* _AIM OF THE EXERCISE_
Reproduce all of the records below word for word, changing nothing.

═══ GIVEN ENTRIES ═══

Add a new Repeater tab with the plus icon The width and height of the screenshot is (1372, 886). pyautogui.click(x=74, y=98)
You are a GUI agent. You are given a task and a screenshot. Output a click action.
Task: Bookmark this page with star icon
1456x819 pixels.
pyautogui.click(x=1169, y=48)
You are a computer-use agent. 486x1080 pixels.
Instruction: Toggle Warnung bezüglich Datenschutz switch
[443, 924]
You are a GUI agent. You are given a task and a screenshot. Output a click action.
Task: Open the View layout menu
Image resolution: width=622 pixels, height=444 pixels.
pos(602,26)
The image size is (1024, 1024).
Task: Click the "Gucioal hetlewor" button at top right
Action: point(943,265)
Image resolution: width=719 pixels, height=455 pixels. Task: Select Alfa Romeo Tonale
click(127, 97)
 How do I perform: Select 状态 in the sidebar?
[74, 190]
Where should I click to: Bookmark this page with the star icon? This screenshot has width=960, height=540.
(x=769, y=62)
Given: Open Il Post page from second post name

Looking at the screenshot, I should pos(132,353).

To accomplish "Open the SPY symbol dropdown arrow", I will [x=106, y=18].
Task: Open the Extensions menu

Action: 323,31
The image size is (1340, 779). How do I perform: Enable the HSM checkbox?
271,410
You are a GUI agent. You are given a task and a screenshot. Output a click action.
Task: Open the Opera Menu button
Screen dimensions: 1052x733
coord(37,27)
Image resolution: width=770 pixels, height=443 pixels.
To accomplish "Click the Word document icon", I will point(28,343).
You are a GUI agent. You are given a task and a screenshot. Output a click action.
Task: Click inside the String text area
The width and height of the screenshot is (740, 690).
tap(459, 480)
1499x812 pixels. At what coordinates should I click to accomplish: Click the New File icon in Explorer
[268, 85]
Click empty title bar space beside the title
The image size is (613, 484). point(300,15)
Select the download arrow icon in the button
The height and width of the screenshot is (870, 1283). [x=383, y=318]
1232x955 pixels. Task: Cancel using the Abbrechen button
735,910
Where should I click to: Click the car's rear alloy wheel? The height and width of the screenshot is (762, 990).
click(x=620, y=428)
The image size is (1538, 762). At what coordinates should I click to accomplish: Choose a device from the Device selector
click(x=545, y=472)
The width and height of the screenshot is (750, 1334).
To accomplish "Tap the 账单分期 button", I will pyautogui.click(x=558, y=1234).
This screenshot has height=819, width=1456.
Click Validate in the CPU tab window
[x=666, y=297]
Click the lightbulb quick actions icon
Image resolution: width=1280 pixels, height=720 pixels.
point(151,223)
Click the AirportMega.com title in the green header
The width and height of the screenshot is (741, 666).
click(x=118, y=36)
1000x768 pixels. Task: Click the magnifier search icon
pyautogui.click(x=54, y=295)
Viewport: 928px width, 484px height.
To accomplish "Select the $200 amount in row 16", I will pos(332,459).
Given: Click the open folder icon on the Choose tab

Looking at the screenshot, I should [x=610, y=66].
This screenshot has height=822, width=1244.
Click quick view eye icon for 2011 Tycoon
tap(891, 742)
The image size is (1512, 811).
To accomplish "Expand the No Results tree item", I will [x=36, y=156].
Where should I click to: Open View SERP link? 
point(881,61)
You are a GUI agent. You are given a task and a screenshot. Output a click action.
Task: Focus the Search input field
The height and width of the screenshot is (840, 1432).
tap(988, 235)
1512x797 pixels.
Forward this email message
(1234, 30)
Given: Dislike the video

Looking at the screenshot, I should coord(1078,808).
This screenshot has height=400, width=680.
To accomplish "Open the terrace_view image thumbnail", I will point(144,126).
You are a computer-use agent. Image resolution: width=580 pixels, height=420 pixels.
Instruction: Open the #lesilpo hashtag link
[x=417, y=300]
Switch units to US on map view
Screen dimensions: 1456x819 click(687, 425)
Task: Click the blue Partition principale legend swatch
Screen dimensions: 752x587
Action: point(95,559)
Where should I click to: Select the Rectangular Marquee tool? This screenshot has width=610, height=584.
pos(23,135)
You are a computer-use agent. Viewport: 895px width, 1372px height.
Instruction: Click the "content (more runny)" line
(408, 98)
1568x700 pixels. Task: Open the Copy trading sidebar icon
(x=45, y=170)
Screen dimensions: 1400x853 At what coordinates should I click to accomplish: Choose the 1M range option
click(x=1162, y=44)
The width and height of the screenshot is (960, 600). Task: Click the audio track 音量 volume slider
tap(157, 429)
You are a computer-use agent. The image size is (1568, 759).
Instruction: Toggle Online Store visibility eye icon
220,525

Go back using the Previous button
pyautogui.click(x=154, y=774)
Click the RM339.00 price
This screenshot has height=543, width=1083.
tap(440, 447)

═══

* _SOLUTION TO THE EXERCISE_
Add a new Repeater tab with the plus icon The width and height of the screenshot is (1372, 886). pyautogui.click(x=74, y=98)
You are a GUI agent. You are given a task and a screenshot. Output a click action.
Task: Bookmark this page with star icon
1456x819 pixels.
pyautogui.click(x=1169, y=48)
You are a computer-use agent. 486x1080 pixels.
Instruction: Toggle Warnung bezüglich Datenschutz switch
[443, 924]
You are a GUI agent. You are given a task and a screenshot. Output a click action.
Task: Open the View layout menu
Image resolution: width=622 pixels, height=444 pixels.
pos(602,26)
The image size is (1024, 1024).
Task: Click the "Gucioal hetlewor" button at top right
Action: point(943,265)
Image resolution: width=719 pixels, height=455 pixels. Task: Select Alfa Romeo Tonale
click(127, 97)
 How do I perform: Select 状态 in the sidebar?
[74, 190]
Where should I click to: Bookmark this page with the star icon? This screenshot has width=960, height=540.
(x=769, y=62)
Given: Open Il Post page from second post name

Looking at the screenshot, I should pos(132,353).

To accomplish "Open the SPY symbol dropdown arrow", I will [x=106, y=18].
Task: Open the Extensions menu

Action: 323,31
The image size is (1340, 779). How do I perform: Enable the HSM checkbox?
271,410
You are a GUI agent. You are given a task and a screenshot. Output a click action.
Task: Open the Opera Menu button
Screen dimensions: 1052x733
coord(37,27)
Image resolution: width=770 pixels, height=443 pixels.
To accomplish "Click the Word document icon", I will point(28,343).
You are a GUI agent. You are given a task and a screenshot. Output a click action.
Task: Click inside the String text area
The width and height of the screenshot is (740, 690).
tap(459, 480)
1499x812 pixels. At what coordinates should I click to accomplish: Click the New File icon in Explorer
[268, 85]
Click empty title bar space beside the title
The image size is (613, 484). point(300,15)
Select the download arrow icon in the button
The height and width of the screenshot is (870, 1283). [x=383, y=318]
1232x955 pixels. Task: Cancel using the Abbrechen button
735,910
Where should I click to: Click the car's rear alloy wheel? The height and width of the screenshot is (762, 990).
click(x=620, y=428)
The image size is (1538, 762). At what coordinates should I click to accomplish: Choose a device from the Device selector
click(x=545, y=472)
The width and height of the screenshot is (750, 1334).
To accomplish "Tap the 账单分期 button", I will pyautogui.click(x=558, y=1234).
This screenshot has height=819, width=1456.
Click Validate in the CPU tab window
[x=666, y=297]
Click the lightbulb quick actions icon
Image resolution: width=1280 pixels, height=720 pixels.
point(151,223)
Click the AirportMega.com title in the green header
The width and height of the screenshot is (741, 666).
click(x=118, y=36)
1000x768 pixels. Task: Click the magnifier search icon
pyautogui.click(x=54, y=295)
Viewport: 928px width, 484px height.
To accomplish "Select the $200 amount in row 16", I will pos(332,459).
Given: Click the open folder icon on the Choose tab

Looking at the screenshot, I should [x=610, y=66].
This screenshot has height=822, width=1244.
Click quick view eye icon for 2011 Tycoon
tap(891, 742)
The image size is (1512, 811).
To accomplish "Expand the No Results tree item", I will [x=36, y=156].
Where should I click to: Open View SERP link? 
point(881,61)
You are a GUI agent. You are given a task and a screenshot. Output a click action.
Task: Focus the Search input field
The height and width of the screenshot is (840, 1432).
tap(988, 235)
1512x797 pixels.
Forward this email message
(1234, 30)
Given: Dislike the video

Looking at the screenshot, I should coord(1078,808).
This screenshot has height=400, width=680.
To accomplish "Open the terrace_view image thumbnail", I will point(144,126).
You are a computer-use agent. Image resolution: width=580 pixels, height=420 pixels.
Instruction: Open the #lesilpo hashtag link
[x=417, y=300]
Switch units to US on map view
Screen dimensions: 1456x819 click(687, 425)
Task: Click the blue Partition principale legend swatch
Screen dimensions: 752x587
Action: point(95,559)
Where should I click to: Select the Rectangular Marquee tool? This screenshot has width=610, height=584.
pos(23,135)
You are a computer-use agent. Viewport: 895px width, 1372px height.
Instruction: Click the "content (more runny)" line
(408, 98)
1568x700 pixels. Task: Open the Copy trading sidebar icon
(x=45, y=170)
Screen dimensions: 1400x853 At what coordinates should I click to accomplish: Choose the 1M range option
click(x=1162, y=44)
The width and height of the screenshot is (960, 600). Task: Click the audio track 音量 volume slider
tap(157, 429)
You are a computer-use agent. The image size is (1568, 759).
Instruction: Toggle Online Store visibility eye icon
220,525

Go back using the Previous button
pyautogui.click(x=154, y=774)
Click the RM339.00 price
This screenshot has height=543, width=1083.
tap(440, 447)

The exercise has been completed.